### WRITTEN INSTRUCTION
Copy out the stretch of entries from the line containing "Backyardapalooza 2025 (327, 634)" through the line containing "News & Termine (147, 94)", swapping "Shows" for "Concerts" and changing nothing else.

--------------------

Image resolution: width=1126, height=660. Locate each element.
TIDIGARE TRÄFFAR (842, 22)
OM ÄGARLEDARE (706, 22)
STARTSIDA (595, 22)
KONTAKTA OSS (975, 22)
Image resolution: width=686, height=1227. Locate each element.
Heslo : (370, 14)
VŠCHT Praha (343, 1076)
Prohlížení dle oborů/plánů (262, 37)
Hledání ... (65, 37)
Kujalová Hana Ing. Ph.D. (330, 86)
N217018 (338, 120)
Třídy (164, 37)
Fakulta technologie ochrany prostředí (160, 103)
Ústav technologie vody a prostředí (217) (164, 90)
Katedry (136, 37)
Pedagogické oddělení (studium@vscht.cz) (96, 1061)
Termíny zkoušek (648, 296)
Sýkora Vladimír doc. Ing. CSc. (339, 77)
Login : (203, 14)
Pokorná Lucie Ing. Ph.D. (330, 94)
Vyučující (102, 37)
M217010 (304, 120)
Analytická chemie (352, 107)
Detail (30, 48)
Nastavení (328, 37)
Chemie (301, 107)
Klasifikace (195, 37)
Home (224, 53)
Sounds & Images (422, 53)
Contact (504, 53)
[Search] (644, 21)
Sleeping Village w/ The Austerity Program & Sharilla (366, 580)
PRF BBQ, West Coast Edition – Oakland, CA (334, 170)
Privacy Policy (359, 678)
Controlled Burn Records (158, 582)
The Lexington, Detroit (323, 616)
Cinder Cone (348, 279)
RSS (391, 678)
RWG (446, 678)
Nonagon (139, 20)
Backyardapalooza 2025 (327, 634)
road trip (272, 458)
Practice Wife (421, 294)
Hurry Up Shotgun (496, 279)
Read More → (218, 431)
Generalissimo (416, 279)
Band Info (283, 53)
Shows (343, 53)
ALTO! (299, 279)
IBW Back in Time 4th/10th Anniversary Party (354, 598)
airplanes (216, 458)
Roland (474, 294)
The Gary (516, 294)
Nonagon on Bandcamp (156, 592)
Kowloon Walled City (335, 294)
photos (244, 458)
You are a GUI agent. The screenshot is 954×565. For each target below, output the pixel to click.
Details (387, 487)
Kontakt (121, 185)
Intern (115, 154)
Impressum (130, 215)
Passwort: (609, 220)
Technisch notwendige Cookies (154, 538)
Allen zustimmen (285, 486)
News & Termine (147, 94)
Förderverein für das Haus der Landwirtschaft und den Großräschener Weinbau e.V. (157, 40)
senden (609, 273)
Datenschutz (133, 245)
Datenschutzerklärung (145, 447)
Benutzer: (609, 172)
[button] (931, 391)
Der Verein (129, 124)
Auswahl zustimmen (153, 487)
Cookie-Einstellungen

--------------------

### RESULT OF THIS EXERCISE
Backyardapalooza 2025 (327, 634)
road trip (272, 458)
Practice Wife (421, 294)
Hurry Up Shotgun (496, 279)
Read More → (218, 431)
Generalissimo (416, 279)
Band Info (283, 53)
Concerts (343, 53)
ALTO! (299, 279)
IBW Back in Time 4th/10th Anniversary Party (354, 598)
airplanes (216, 458)
Roland (474, 294)
The Gary (516, 294)
Nonagon on Bandcamp (156, 592)
Kowloon Walled City (335, 294)
photos (244, 458)
You are a GUI agent. The screenshot is 954×565. For each target below, output the pixel to click.
Details (387, 487)
Kontakt (121, 185)
Intern (115, 154)
Impressum (130, 215)
Passwort: (609, 220)
Technisch notwendige Cookies (154, 538)
Allen zustimmen (285, 486)
News & Termine (147, 94)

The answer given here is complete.